Chiama a colloquio Uneme, la persona che Shinbei è stato chiamato a proteggere, e non senza velate allusioni ricattatorie lo spinge contro Shinbei.
Viene tentato anche un approccio diretto con lo stesso Shinbei, senza averne una risposta. Probabilmente non è in grado di darne anche se volesse: troppi misteri nelle vicende che lo hanno portato all'esilio.
Si tenta allora di risolvere radicalmente il problema inviando degli assassini sulle tracce di Shinbei.
Naturalmente, essendo stato lui una delle più rinomate lame dell'han, ogni tentativo naufraga miseramente.
Va osservato, per gli addetti ai lavori delle arti marziali in quanto per la maggior parte del pubblico questi particolari non sono percepibili, che convenzionalmente nel genere jidai le scene di combattimento seguono due differenti stilemi: i protagonisti, siano essi gli eroi o i villain, mostrano irraggiungible supremazia su ogni avversario.
Si avverte però frequentemente una forzatura, essendo i pretesi attacchi molto velleitari, i figuranti attendendo soltanto di essere trafitti o comunque di essere resi innocui il prima possibile, senza tentare alcun verosimile attacco.

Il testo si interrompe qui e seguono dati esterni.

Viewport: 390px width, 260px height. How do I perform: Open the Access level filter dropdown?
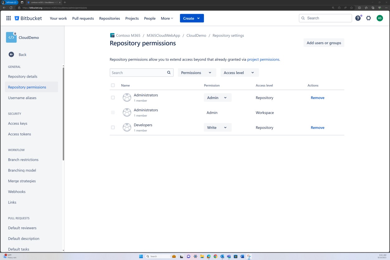(x=239, y=72)
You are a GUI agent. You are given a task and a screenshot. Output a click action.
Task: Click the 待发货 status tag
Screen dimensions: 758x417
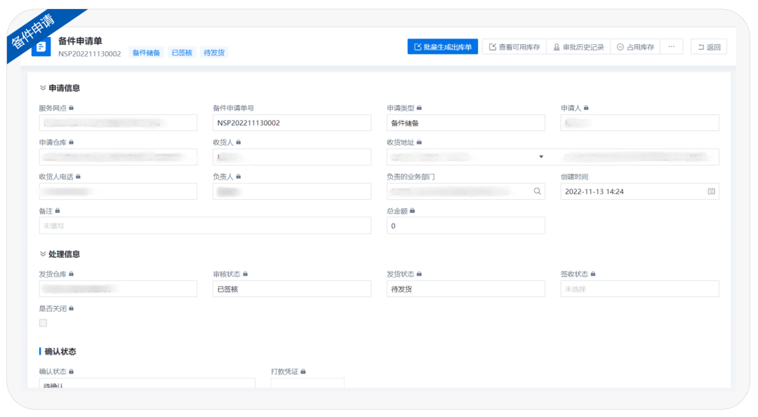(x=214, y=53)
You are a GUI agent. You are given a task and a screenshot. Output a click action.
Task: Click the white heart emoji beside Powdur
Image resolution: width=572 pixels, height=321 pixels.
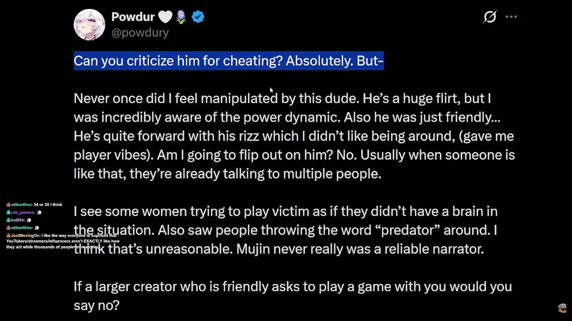165,17
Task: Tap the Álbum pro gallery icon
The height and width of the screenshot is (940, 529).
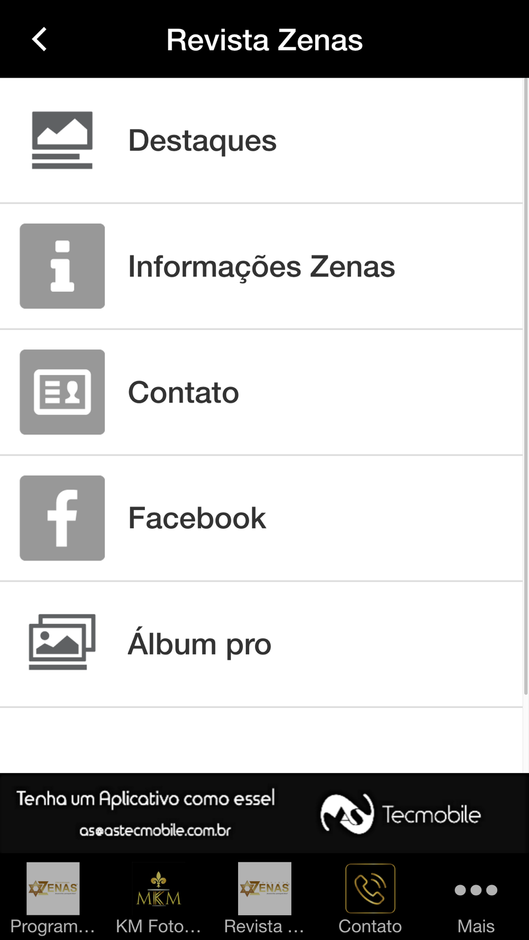Action: (x=62, y=642)
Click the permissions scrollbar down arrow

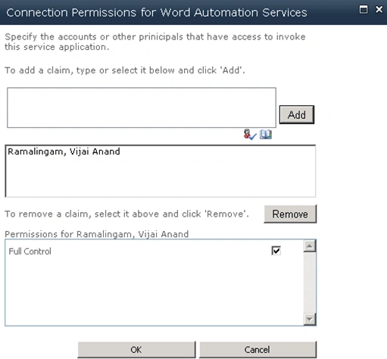coord(310,319)
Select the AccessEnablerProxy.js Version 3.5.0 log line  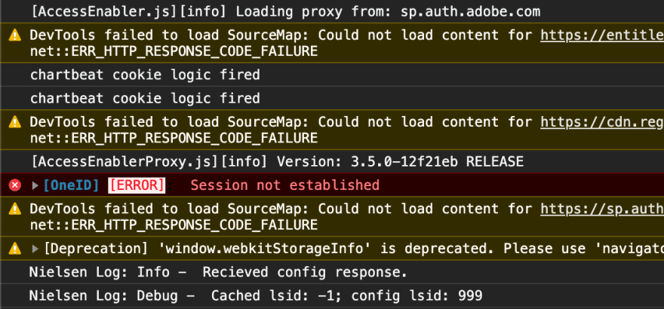tap(278, 161)

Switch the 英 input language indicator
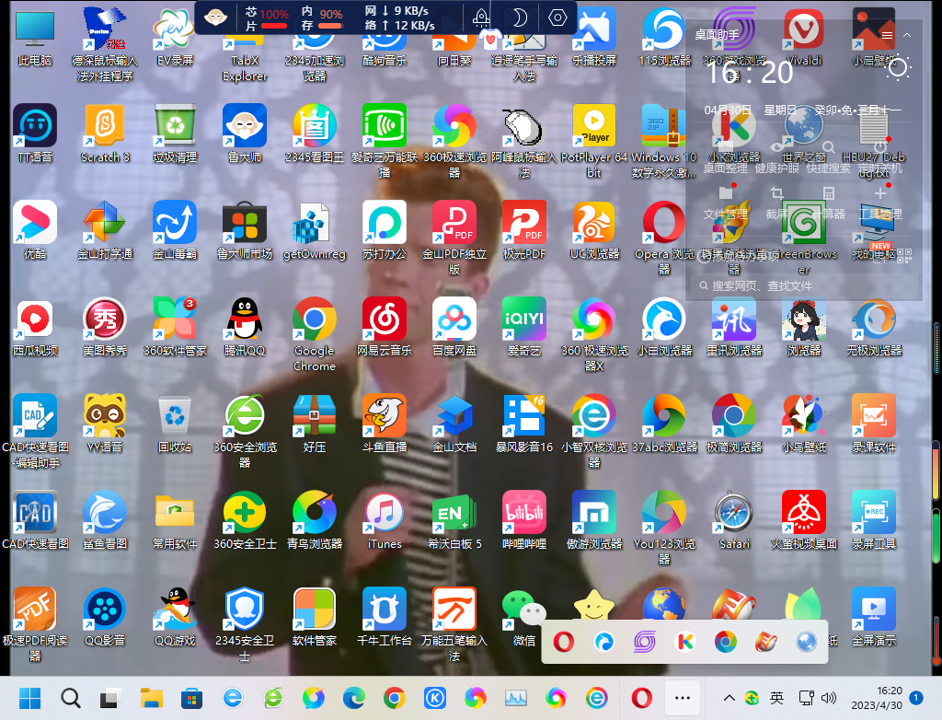tap(777, 698)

Al contrario i veri e propri duelli tra gli antagonisti dell'opera mostrano pari capacità; Nei film occidentali si preferisce invece al giorno d'oggi una visibile supremazia del villain che l'eroe riesce nonostante tutto a superare con qualche espediente, mentre sta già per soccombere.

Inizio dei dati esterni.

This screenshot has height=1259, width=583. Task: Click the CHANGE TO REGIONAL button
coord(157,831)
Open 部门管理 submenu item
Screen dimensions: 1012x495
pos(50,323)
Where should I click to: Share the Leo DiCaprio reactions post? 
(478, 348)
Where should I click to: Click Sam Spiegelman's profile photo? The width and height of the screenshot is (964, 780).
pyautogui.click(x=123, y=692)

La "moda" odierna del Giappone vuole piuttosto un atteggiamento rinunciatario dei combattenti, che a volta nemmeno si guardano, che vorrebbe significare impenetrabilità e impassibilità. Nello scontro si alternano poi momenti di incomprensibile inattività ed altri di furiosi sventolamenti a vuoto delle lame. Pazienza... Anche qui nulla di male: il duello tra i due personaggi positivi della vicenda, Shinbei e Uneme, prevedibile e inevitabile, risponde a quanto si attende il pubblico, e porta altrettanto prevedibilmente a un chiarimento definitivo tra i due eroi positivi. Il pubblico - sempre lui - ama ritornare sulle stesse trame, rivedere - a volte ma non sempre in forma diversa - quanto già visto e rivisto.
Nel frattempo Togo, ormai vinto e convinto dalla personalità di Shinbei e divenutone allievo di spada, sa che lo scontro finale si sta avvicinando, forse è già in corso.
Si precipita ad avvertire il nuovo capo dell'han Ogino, il suo intervento è necessario.
E sarà provvidenziale.
Shinbei e Uneme hanno accettato la sfida dei malfattori.
Di nuovo assieme, spalla a spalla, combatteranno per la giustizia.
Ma i nemici sono molti, e disposti a tutto, non esclusi i colpi a tradimento.
Il dramma è arrivato al suo epilogo. Come già detto non ne riveleremo i dettagli.
Come già sapevamo un anticipo Shinbei Uryu dovrà allora ripartire solitario, verso un destino che non conosce e di cui non si cura.
Lascia però a Satomi un ultimo messaggio:
"Forse verrà il giorno di tornare a vedere le camelie".